Work required>
Transcribe every record exactly as it appears.

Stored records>
☆ ☆ ☆ ☆ ☆ ☆ ☆

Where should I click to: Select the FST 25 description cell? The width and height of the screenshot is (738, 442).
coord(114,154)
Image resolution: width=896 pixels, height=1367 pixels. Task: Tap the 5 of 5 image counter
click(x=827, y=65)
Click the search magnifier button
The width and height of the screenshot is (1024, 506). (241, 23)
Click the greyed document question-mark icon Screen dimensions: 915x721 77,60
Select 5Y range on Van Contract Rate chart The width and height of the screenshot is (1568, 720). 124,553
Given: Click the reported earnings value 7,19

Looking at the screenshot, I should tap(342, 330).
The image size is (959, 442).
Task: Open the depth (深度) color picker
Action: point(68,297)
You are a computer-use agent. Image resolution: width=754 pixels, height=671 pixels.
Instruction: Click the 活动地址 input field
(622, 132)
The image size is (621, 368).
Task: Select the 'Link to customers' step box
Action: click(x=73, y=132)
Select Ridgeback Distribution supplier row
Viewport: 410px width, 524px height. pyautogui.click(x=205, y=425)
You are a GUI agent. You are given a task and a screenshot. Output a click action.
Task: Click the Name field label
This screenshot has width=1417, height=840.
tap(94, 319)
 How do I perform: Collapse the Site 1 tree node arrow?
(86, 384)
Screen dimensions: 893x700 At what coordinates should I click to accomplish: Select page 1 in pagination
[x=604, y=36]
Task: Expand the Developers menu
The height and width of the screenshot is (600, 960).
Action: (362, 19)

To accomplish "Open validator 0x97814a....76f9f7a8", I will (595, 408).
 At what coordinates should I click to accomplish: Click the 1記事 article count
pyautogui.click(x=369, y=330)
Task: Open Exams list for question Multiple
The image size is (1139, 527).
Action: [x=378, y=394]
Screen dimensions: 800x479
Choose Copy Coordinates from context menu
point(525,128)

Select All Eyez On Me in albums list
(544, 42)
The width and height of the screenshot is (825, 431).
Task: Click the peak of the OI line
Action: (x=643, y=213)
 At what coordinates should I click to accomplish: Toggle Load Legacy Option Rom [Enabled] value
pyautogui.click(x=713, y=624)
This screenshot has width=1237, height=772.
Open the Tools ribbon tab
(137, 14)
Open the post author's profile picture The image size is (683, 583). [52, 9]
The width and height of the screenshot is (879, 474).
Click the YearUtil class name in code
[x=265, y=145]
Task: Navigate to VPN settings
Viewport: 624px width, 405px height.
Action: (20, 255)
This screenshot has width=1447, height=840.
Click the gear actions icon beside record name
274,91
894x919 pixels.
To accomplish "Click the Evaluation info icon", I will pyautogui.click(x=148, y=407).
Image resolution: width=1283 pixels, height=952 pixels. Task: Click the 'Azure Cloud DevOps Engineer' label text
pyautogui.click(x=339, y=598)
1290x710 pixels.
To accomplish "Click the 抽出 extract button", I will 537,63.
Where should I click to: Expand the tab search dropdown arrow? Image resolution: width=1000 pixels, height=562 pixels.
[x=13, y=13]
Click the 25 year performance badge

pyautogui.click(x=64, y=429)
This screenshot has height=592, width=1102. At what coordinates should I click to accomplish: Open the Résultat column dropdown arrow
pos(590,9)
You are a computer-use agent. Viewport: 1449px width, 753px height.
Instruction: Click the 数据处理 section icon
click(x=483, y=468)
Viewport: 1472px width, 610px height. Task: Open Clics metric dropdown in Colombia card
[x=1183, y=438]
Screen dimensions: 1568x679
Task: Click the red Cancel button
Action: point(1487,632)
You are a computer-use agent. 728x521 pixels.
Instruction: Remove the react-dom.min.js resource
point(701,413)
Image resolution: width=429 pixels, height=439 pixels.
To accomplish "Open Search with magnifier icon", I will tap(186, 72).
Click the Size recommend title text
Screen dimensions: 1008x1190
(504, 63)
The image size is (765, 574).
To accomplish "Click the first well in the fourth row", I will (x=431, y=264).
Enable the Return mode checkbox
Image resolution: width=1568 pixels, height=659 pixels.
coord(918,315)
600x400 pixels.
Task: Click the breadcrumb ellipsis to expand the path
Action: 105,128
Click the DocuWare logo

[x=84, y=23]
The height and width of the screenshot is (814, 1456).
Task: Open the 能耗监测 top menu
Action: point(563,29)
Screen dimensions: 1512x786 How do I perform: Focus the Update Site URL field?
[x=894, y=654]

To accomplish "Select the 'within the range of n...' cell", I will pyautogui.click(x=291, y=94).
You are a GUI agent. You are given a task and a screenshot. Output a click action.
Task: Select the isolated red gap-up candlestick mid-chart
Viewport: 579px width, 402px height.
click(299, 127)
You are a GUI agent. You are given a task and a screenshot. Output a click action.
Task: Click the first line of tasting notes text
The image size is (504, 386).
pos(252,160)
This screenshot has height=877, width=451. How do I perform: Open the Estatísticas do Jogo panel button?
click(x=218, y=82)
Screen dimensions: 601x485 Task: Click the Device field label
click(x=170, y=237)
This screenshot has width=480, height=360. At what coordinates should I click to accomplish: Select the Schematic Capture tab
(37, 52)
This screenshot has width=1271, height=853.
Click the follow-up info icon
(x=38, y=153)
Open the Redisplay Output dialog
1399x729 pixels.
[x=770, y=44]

☆ ☆ ☆ ☆ ☆ ☆ ☆

Exercise response>
Where should I click to: Select the FST 25 description cell? The width and height of the screenshot is (738, 442).
coord(114,154)
Image resolution: width=896 pixels, height=1367 pixels. Task: Tap the 5 of 5 image counter
click(x=827, y=65)
Click the search magnifier button
The width and height of the screenshot is (1024, 506). (241, 23)
Click the greyed document question-mark icon Screen dimensions: 915x721 77,60
Select 5Y range on Van Contract Rate chart The width and height of the screenshot is (1568, 720). 124,553
Given: Click the reported earnings value 7,19

Looking at the screenshot, I should tap(342, 330).
The image size is (959, 442).
Task: Open the depth (深度) color picker
Action: point(68,297)
You are a computer-use agent. Image resolution: width=754 pixels, height=671 pixels.
Instruction: Click the 活动地址 input field
(622, 132)
The image size is (621, 368).
Task: Select the 'Link to customers' step box
Action: click(x=73, y=132)
Select Ridgeback Distribution supplier row
Viewport: 410px width, 524px height. pyautogui.click(x=205, y=425)
You are a GUI agent. You are given a task and a screenshot. Output a click action.
Task: Click the Name field label
This screenshot has width=1417, height=840.
tap(94, 319)
 How do I perform: Collapse the Site 1 tree node arrow?
(86, 384)
Screen dimensions: 893x700 At what coordinates should I click to accomplish: Select page 1 in pagination
[x=604, y=36]
Task: Expand the Developers menu
The height and width of the screenshot is (600, 960).
Action: (362, 19)

To accomplish "Open validator 0x97814a....76f9f7a8", I will (595, 408).
 At what coordinates should I click to accomplish: Click the 1記事 article count
pyautogui.click(x=369, y=330)
Task: Open Exams list for question Multiple
The image size is (1139, 527).
Action: [x=378, y=394]
Screen dimensions: 800x479
Choose Copy Coordinates from context menu
point(525,128)

Select All Eyez On Me in albums list
(544, 42)
The width and height of the screenshot is (825, 431).
Task: Click the peak of the OI line
Action: (x=643, y=213)
 At what coordinates should I click to accomplish: Toggle Load Legacy Option Rom [Enabled] value
pyautogui.click(x=713, y=624)
This screenshot has width=1237, height=772.
Open the Tools ribbon tab
(137, 14)
Open the post author's profile picture The image size is (683, 583). [52, 9]
The width and height of the screenshot is (879, 474).
Click the YearUtil class name in code
[x=265, y=145]
Task: Navigate to VPN settings
Viewport: 624px width, 405px height.
Action: (20, 255)
This screenshot has width=1447, height=840.
Click the gear actions icon beside record name
274,91
894x919 pixels.
To accomplish "Click the Evaluation info icon", I will pyautogui.click(x=148, y=407).
Image resolution: width=1283 pixels, height=952 pixels. Task: Click the 'Azure Cloud DevOps Engineer' label text
pyautogui.click(x=339, y=598)
1290x710 pixels.
To accomplish "Click the 抽出 extract button", I will 537,63.
Where should I click to: Expand the tab search dropdown arrow? Image resolution: width=1000 pixels, height=562 pixels.
[x=13, y=13]
Click the 25 year performance badge

pyautogui.click(x=64, y=429)
This screenshot has height=592, width=1102. At what coordinates should I click to accomplish: Open the Résultat column dropdown arrow
pos(590,9)
You are a computer-use agent. Viewport: 1449px width, 753px height.
Instruction: Click the 数据处理 section icon
click(x=483, y=468)
Viewport: 1472px width, 610px height. Task: Open Clics metric dropdown in Colombia card
[x=1183, y=438]
Screen dimensions: 1568x679
Task: Click the red Cancel button
Action: point(1487,632)
You are a computer-use agent. 728x521 pixels.
Instruction: Remove the react-dom.min.js resource
point(701,413)
Image resolution: width=429 pixels, height=439 pixels.
To accomplish "Open Search with magnifier icon", I will tap(186, 72).
Click the Size recommend title text
Screen dimensions: 1008x1190
(504, 63)
The image size is (765, 574).
To accomplish "Click the first well in the fourth row", I will (x=431, y=264).
Enable the Return mode checkbox
Image resolution: width=1568 pixels, height=659 pixels.
coord(918,315)
600x400 pixels.
Task: Click the breadcrumb ellipsis to expand the path
Action: 105,128
Click the DocuWare logo

[x=84, y=23]
The height and width of the screenshot is (814, 1456).
Task: Open the 能耗监测 top menu
Action: point(563,29)
Screen dimensions: 1512x786 How do I perform: Focus the Update Site URL field?
[x=894, y=654]

To accomplish "Select the 'within the range of n...' cell", I will pyautogui.click(x=291, y=94).
You are a GUI agent. You are given a task and a screenshot. Output a click action.
Task: Select the isolated red gap-up candlestick mid-chart
Viewport: 579px width, 402px height.
click(299, 127)
You are a GUI agent. You are given a task and a screenshot. Output a click action.
Task: Click the first line of tasting notes text
The image size is (504, 386).
pos(252,160)
This screenshot has height=877, width=451. How do I perform: Open the Estatísticas do Jogo panel button?
click(x=218, y=82)
Screen dimensions: 601x485 Task: Click the Device field label
click(x=170, y=237)
This screenshot has width=480, height=360. At what coordinates should I click to accomplish: Select the Schematic Capture tab
(37, 52)
This screenshot has width=1271, height=853.
Click the follow-up info icon
(x=38, y=153)
Open the Redisplay Output dialog
1399x729 pixels.
[x=770, y=44]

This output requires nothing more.